= WORK TO BE COMPLETED =
Transcribe exactly the lines from the one holding "How do I perform: Open" to the end of the data below, including both of those lines and no others.
RECORDS TO USE below:
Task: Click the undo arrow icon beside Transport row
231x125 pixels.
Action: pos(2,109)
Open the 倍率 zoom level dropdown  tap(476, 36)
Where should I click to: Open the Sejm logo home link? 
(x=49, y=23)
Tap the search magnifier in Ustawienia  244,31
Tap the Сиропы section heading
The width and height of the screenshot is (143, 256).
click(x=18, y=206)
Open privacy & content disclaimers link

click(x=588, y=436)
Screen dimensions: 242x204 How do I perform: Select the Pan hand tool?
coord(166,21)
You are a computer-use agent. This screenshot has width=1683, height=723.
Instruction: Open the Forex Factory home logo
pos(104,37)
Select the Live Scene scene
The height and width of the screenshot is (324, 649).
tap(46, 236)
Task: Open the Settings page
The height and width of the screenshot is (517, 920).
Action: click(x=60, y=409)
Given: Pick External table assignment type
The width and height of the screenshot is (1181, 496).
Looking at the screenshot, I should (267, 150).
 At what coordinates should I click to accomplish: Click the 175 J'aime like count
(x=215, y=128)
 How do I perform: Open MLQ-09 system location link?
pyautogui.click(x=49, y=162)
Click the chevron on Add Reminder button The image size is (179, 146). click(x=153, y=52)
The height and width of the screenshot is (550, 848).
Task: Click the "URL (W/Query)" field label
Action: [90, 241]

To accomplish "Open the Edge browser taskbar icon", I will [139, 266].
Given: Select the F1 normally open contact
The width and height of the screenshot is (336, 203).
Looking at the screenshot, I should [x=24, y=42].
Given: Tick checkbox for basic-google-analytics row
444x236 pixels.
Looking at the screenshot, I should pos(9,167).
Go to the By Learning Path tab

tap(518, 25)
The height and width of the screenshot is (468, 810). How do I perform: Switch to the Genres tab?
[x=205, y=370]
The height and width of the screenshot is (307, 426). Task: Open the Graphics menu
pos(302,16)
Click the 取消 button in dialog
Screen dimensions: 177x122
End of RECORDS TO USE.
= TASK RESULT =
 How do I perform: Open MLQ-09 system location link?
pyautogui.click(x=49, y=162)
Click the chevron on Add Reminder button The image size is (179, 146). click(x=153, y=52)
The height and width of the screenshot is (550, 848).
Task: Click the "URL (W/Query)" field label
Action: [90, 241]

To accomplish "Open the Edge browser taskbar icon", I will [139, 266].
Given: Select the F1 normally open contact
The width and height of the screenshot is (336, 203).
Looking at the screenshot, I should [x=24, y=42].
Given: Tick checkbox for basic-google-analytics row
444x236 pixels.
Looking at the screenshot, I should pos(9,167).
Go to the By Learning Path tab

tap(518, 25)
The height and width of the screenshot is (468, 810). How do I perform: Switch to the Genres tab?
[x=205, y=370]
The height and width of the screenshot is (307, 426). Task: Open the Graphics menu
pos(302,16)
Click the 取消 button in dialog
Screen dimensions: 177x122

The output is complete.